Lack of facilities no barrier to Japanese

Lining up at the Dunedin Ice Stadium is the Japanese women's curling team of (from left) Hideko...
Lining up at the Dunedin Ice Stadium is the Japanese women's curling team of (from left) Hideko Tanaka, Naomi Kawano, Kazuko Takahashi, Mieko Nakamura and coach Terri Johnston. Photo by Craig Baxter.
Tokyo is not an easy city in which to develop a curling community, as property prices prohibit the building of an international-standard ice stadium there.

Japanese coach Terri Johnston told the Otago Daily Times there was a skating rink in Tokyo which was used by beginner curlers, but it was only available for a short period each week.

"Property prices are very high in Tokyo and we have not been able to get funds for an ice stadium," Johnston said.

The Japanese Government's focus and money are on its bid to host the 2016 Olympic Games.

Serious curlers in the city must make a three-hour car journey to the mountains around Nagano, the venue for the 2006 Winter Olympics.

"We play games there twice a month but we don't have any time to practise," Johnston said.

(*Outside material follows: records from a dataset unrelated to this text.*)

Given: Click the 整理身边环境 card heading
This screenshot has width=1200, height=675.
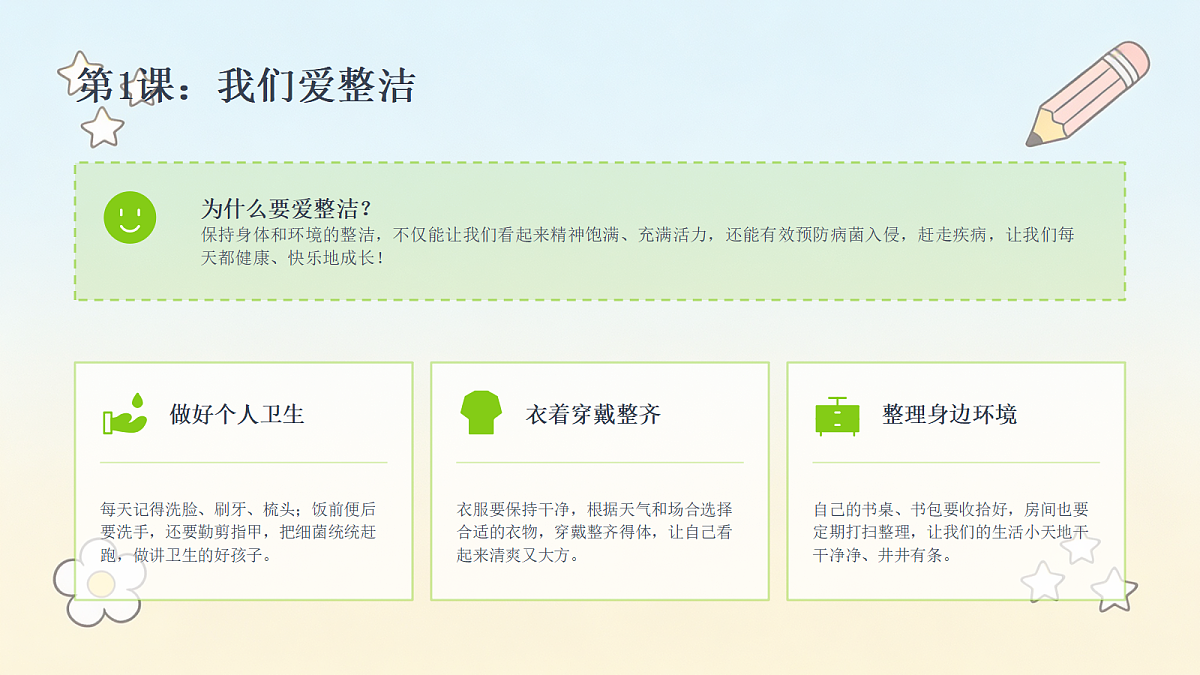Looking at the screenshot, I should point(949,414).
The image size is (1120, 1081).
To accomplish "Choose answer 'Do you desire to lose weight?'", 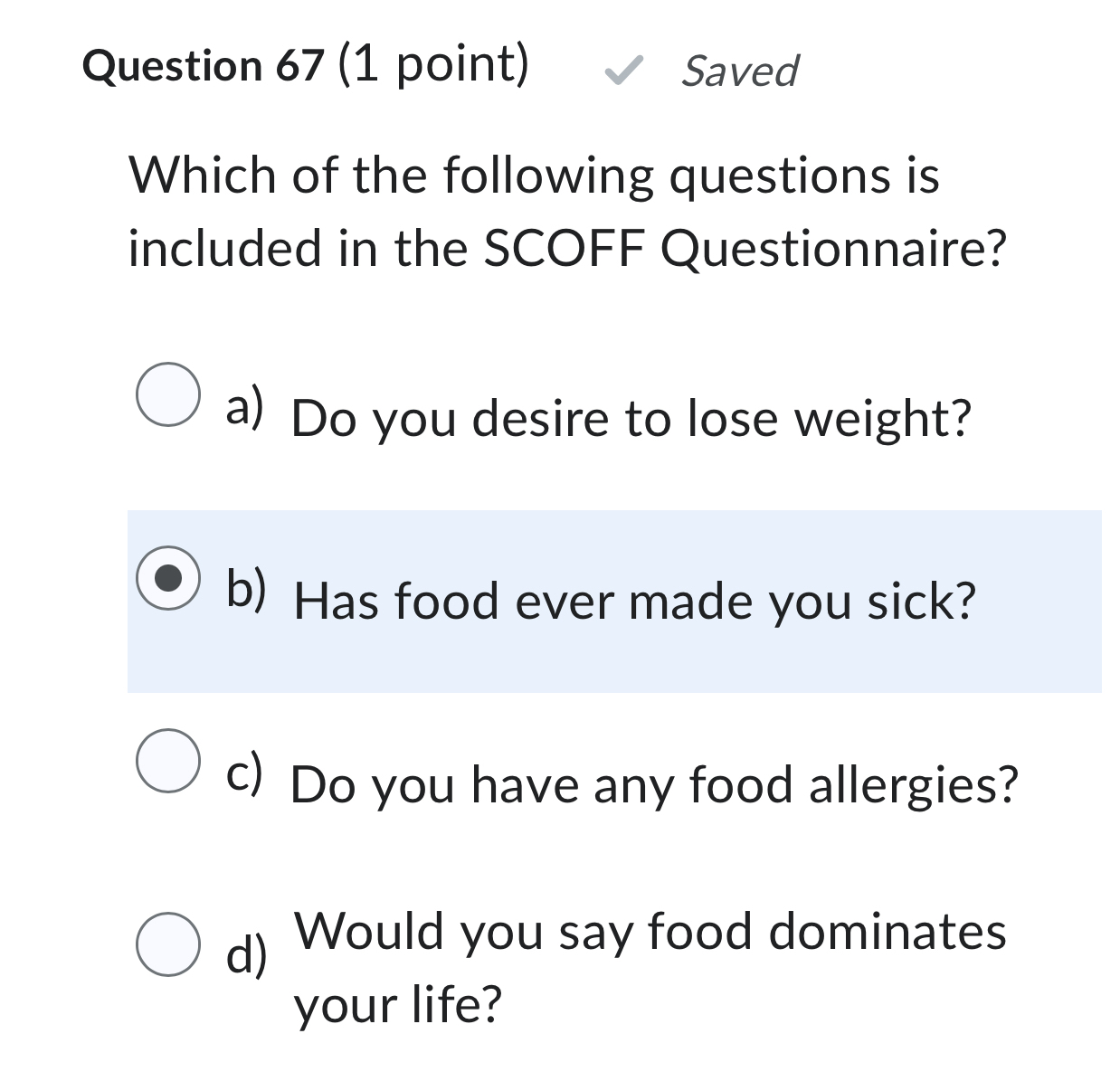I will pos(631,418).
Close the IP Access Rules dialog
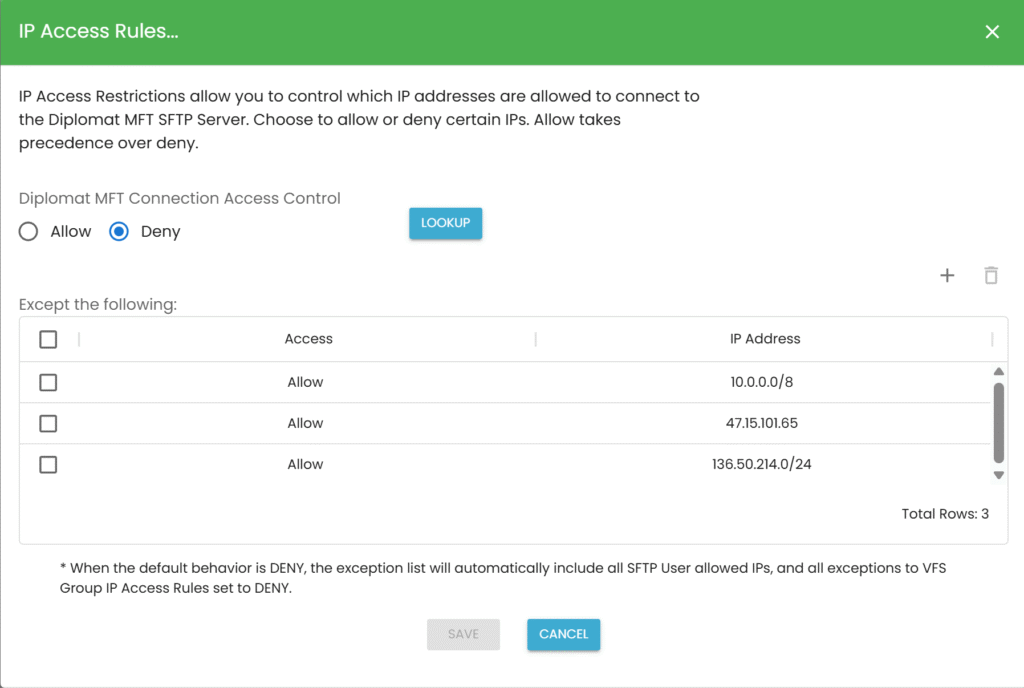 click(992, 32)
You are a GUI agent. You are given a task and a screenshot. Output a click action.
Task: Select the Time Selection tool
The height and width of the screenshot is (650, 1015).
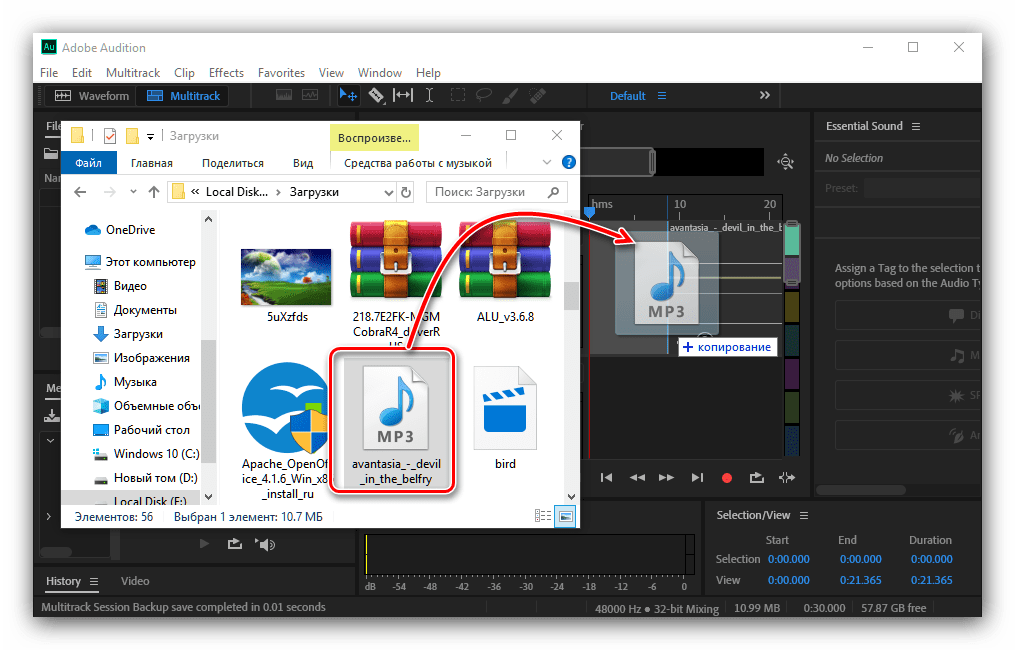click(430, 96)
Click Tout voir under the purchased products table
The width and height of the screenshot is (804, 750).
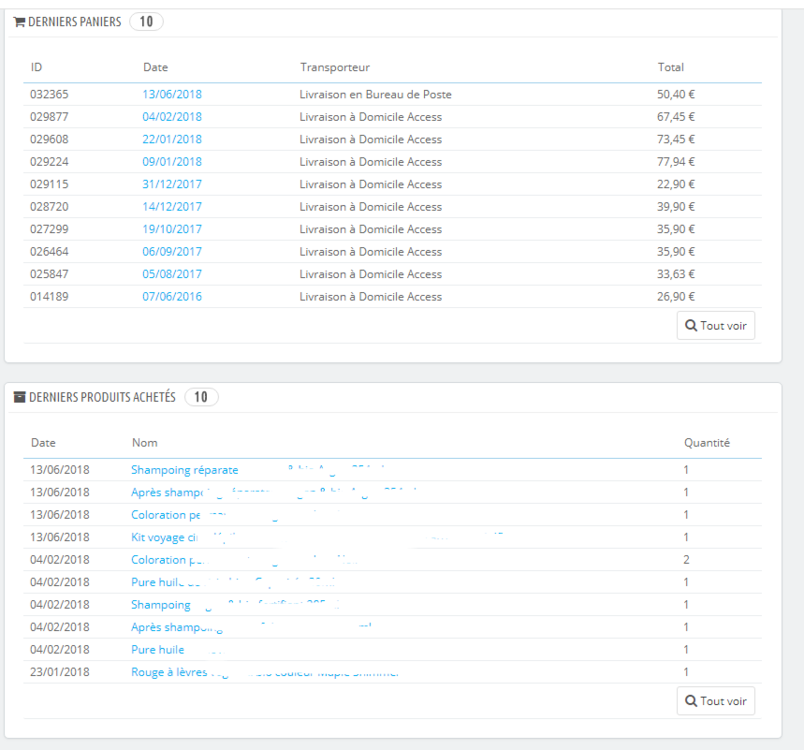point(716,701)
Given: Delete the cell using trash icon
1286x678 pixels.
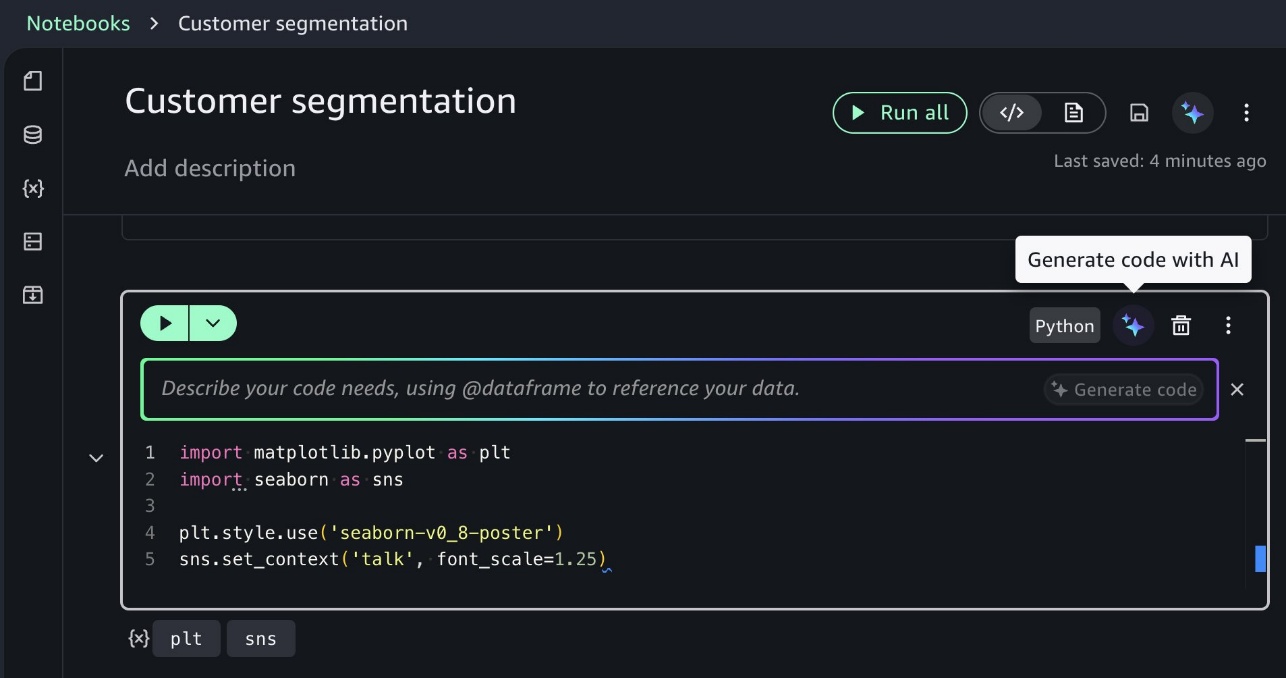Looking at the screenshot, I should (x=1181, y=325).
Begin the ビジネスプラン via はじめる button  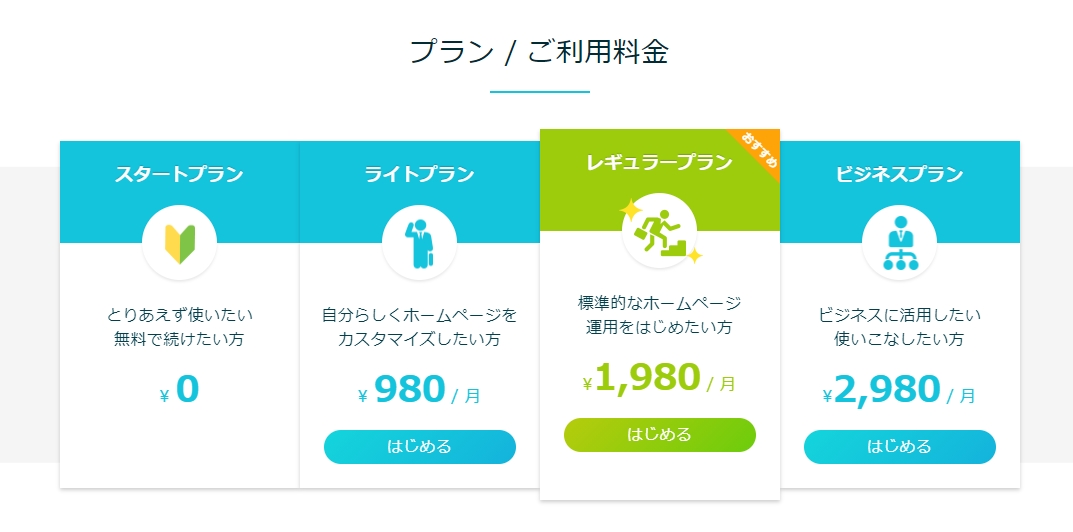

There was a boom in curling in Japan after the Turin Winter Olympics in 2006, when other Japanese sports teams exited the competition early.

"The big television focus went on the Japanese women's curling team that was competing at its third Olympic Games," Johnston said.

The Japanese team is in Dunedin for the senior world championships, the second time it has taken part in the event.

It won three of its seven games and finished fifth on the table in the eight-team competition. When it last competed in the championships, in Edmonton in 2007, it lost all its games and finished bottom of the table.

The team members have known each other since their teenage years and have curled together for the past 19 years.